● **TRY IT**: Print the entries once more, unchanged.

● **DATA RECORDS**:
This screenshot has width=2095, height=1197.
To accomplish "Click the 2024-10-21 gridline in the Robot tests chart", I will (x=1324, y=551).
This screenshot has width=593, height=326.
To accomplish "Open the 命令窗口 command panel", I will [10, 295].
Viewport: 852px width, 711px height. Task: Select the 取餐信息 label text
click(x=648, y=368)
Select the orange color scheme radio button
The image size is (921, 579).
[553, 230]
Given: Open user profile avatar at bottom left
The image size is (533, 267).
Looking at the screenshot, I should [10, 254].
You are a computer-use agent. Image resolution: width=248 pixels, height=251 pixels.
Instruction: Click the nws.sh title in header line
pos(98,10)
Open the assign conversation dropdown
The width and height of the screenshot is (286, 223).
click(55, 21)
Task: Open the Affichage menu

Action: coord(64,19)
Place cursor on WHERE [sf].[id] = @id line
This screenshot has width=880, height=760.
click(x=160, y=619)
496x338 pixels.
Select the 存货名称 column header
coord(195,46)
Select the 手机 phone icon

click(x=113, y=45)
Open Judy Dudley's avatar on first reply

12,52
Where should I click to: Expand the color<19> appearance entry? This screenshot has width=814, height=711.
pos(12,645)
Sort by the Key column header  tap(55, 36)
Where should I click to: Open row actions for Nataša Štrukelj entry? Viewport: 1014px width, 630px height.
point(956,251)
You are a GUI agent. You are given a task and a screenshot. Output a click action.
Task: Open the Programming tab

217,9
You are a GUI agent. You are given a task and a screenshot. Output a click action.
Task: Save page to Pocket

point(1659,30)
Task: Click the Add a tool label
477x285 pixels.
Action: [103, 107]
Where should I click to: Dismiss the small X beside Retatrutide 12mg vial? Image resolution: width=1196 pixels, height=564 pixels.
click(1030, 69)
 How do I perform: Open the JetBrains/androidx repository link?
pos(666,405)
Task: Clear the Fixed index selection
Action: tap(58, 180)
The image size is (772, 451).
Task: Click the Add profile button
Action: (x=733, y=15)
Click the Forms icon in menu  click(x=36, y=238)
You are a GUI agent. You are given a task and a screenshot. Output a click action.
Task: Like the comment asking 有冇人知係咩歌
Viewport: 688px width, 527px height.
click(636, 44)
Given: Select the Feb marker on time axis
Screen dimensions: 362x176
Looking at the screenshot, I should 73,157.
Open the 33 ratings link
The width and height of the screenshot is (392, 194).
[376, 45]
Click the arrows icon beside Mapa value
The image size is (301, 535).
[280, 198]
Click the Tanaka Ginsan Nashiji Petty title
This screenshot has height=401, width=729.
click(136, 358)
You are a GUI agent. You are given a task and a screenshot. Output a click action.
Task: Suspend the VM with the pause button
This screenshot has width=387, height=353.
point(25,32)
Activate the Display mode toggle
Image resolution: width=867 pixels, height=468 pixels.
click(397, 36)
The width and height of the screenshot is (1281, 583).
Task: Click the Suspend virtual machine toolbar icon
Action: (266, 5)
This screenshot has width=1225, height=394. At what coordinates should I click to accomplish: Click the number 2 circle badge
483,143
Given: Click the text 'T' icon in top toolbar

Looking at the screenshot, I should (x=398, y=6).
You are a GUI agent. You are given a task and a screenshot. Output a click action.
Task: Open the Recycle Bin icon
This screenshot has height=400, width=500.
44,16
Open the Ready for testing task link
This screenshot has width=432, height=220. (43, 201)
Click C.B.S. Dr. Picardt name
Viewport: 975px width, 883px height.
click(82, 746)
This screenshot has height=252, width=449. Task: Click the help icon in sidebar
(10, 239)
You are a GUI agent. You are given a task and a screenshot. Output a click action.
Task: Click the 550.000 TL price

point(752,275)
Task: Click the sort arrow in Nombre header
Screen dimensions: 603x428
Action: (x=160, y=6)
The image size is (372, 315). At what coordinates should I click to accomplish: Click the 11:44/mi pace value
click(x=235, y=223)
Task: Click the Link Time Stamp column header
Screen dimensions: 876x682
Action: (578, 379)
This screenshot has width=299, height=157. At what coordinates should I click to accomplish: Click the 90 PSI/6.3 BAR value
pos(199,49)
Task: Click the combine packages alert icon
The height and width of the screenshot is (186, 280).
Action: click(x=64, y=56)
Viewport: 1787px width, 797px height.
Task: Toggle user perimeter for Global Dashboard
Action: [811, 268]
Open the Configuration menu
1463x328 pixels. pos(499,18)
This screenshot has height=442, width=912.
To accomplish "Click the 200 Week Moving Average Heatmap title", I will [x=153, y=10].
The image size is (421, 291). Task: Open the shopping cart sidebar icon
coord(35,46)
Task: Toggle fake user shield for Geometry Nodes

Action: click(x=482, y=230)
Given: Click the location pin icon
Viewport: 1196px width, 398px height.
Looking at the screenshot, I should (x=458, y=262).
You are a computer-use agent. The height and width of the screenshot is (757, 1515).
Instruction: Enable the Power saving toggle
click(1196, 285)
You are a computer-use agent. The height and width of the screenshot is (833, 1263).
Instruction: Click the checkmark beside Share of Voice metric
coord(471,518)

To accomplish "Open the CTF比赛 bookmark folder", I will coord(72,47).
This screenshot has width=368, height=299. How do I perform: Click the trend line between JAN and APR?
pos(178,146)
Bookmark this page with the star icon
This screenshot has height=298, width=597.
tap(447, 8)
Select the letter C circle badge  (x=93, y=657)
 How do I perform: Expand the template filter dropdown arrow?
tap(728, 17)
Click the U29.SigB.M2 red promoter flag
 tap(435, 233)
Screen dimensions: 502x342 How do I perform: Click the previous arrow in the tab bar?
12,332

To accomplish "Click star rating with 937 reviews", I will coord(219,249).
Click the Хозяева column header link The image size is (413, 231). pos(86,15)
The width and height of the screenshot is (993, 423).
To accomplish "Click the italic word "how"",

● **EXERCISE RESULT**:
This screenshot has width=2095, height=1197.
To accomplish "Click the 2024-10-21 gridline in the Robot tests chart", I will (x=1324, y=551).
This screenshot has width=593, height=326.
To accomplish "Open the 命令窗口 command panel", I will [10, 295].
Viewport: 852px width, 711px height. Task: Select the 取餐信息 label text
click(x=648, y=368)
Select the orange color scheme radio button
The image size is (921, 579).
[553, 230]
Given: Open user profile avatar at bottom left
The image size is (533, 267).
Looking at the screenshot, I should [10, 254].
You are a computer-use agent. Image resolution: width=248 pixels, height=251 pixels.
Instruction: Click the nws.sh title in header line
pos(98,10)
Open the assign conversation dropdown
The width and height of the screenshot is (286, 223).
click(55, 21)
Task: Open the Affichage menu

Action: coord(64,19)
Place cursor on WHERE [sf].[id] = @id line
This screenshot has width=880, height=760.
click(x=160, y=619)
496x338 pixels.
Select the 存货名称 column header
coord(195,46)
Select the 手机 phone icon

click(x=113, y=45)
Open Judy Dudley's avatar on first reply

12,52
Where should I click to: Expand the color<19> appearance entry? This screenshot has width=814, height=711.
pos(12,645)
Sort by the Key column header  tap(55, 36)
Where should I click to: Open row actions for Nataša Štrukelj entry? Viewport: 1014px width, 630px height.
point(956,251)
You are a GUI agent. You are given a task and a screenshot. Output a click action.
Task: Open the Programming tab

217,9
You are a GUI agent. You are given a task and a screenshot. Output a click action.
Task: Save page to Pocket

point(1659,30)
Task: Click the Add a tool label
477x285 pixels.
Action: [103, 107]
Where should I click to: Dismiss the small X beside Retatrutide 12mg vial? Image resolution: width=1196 pixels, height=564 pixels.
click(1030, 69)
 How do I perform: Open the JetBrains/androidx repository link?
pos(666,405)
Task: Clear the Fixed index selection
Action: tap(58, 180)
The image size is (772, 451).
Task: Click the Add profile button
Action: (x=733, y=15)
Click the Forms icon in menu  click(x=36, y=238)
You are a GUI agent. You are given a task and a screenshot. Output a click action.
Task: Like the comment asking 有冇人知係咩歌
Viewport: 688px width, 527px height.
click(636, 44)
Given: Select the Feb marker on time axis
Screen dimensions: 362x176
Looking at the screenshot, I should 73,157.
Open the 33 ratings link
The width and height of the screenshot is (392, 194).
[376, 45]
Click the arrows icon beside Mapa value
The image size is (301, 535).
[280, 198]
Click the Tanaka Ginsan Nashiji Petty title
This screenshot has height=401, width=729.
click(136, 358)
You are a GUI agent. You are given a task and a screenshot. Output a click action.
Task: Suspend the VM with the pause button
This screenshot has width=387, height=353.
point(25,32)
Activate the Display mode toggle
Image resolution: width=867 pixels, height=468 pixels.
click(397, 36)
The width and height of the screenshot is (1281, 583).
Task: Click the Suspend virtual machine toolbar icon
Action: (266, 5)
This screenshot has width=1225, height=394. At what coordinates should I click to accomplish: Click the number 2 circle badge
483,143
Given: Click the text 'T' icon in top toolbar

Looking at the screenshot, I should (x=398, y=6).
You are a GUI agent. You are given a task and a screenshot. Output a click action.
Task: Open the Recycle Bin icon
This screenshot has height=400, width=500.
44,16
Open the Ready for testing task link
This screenshot has width=432, height=220. (43, 201)
Click C.B.S. Dr. Picardt name
Viewport: 975px width, 883px height.
click(82, 746)
This screenshot has height=252, width=449. Task: Click the help icon in sidebar
(10, 239)
You are a GUI agent. You are given a task and a screenshot. Output a click action.
Task: Click the 550.000 TL price

point(752,275)
Task: Click the sort arrow in Nombre header
Screen dimensions: 603x428
Action: (x=160, y=6)
The image size is (372, 315). At what coordinates should I click to accomplish: Click the 11:44/mi pace value
click(x=235, y=223)
Task: Click the Link Time Stamp column header
Screen dimensions: 876x682
Action: (578, 379)
This screenshot has width=299, height=157. At what coordinates should I click to accomplish: Click the 90 PSI/6.3 BAR value
pos(199,49)
Task: Click the combine packages alert icon
The height and width of the screenshot is (186, 280).
Action: click(x=64, y=56)
Viewport: 1787px width, 797px height.
Task: Toggle user perimeter for Global Dashboard
Action: [811, 268]
Open the Configuration menu
1463x328 pixels. pos(499,18)
This screenshot has height=442, width=912.
To accomplish "Click the 200 Week Moving Average Heatmap title", I will [x=153, y=10].
The image size is (421, 291). Task: Open the shopping cart sidebar icon
coord(35,46)
Task: Toggle fake user shield for Geometry Nodes

Action: click(x=482, y=230)
Given: Click the location pin icon
Viewport: 1196px width, 398px height.
Looking at the screenshot, I should (x=458, y=262).
You are a computer-use agent. The height and width of the screenshot is (757, 1515).
Instruction: Enable the Power saving toggle
click(1196, 285)
You are a computer-use agent. The height and width of the screenshot is (833, 1263).
Instruction: Click the checkmark beside Share of Voice metric
coord(471,518)

To accomplish "Open the CTF比赛 bookmark folder", I will coord(72,47).
This screenshot has width=368, height=299. How do I perform: Click the trend line between JAN and APR?
pos(178,146)
Bookmark this page with the star icon
This screenshot has height=298, width=597.
tap(447, 8)
Select the letter C circle badge  (x=93, y=657)
 How do I perform: Expand the template filter dropdown arrow?
tap(728, 17)
Click the U29.SigB.M2 red promoter flag
 tap(435, 233)
Screen dimensions: 502x342 How do I perform: Click the previous arrow in the tab bar?
12,332

To accomplish "Click star rating with 937 reviews", I will coord(219,249).
Click the Хозяева column header link The image size is (413, 231). pos(86,15)
The width and height of the screenshot is (993, 423).
To accomplish "Click the italic word "how"",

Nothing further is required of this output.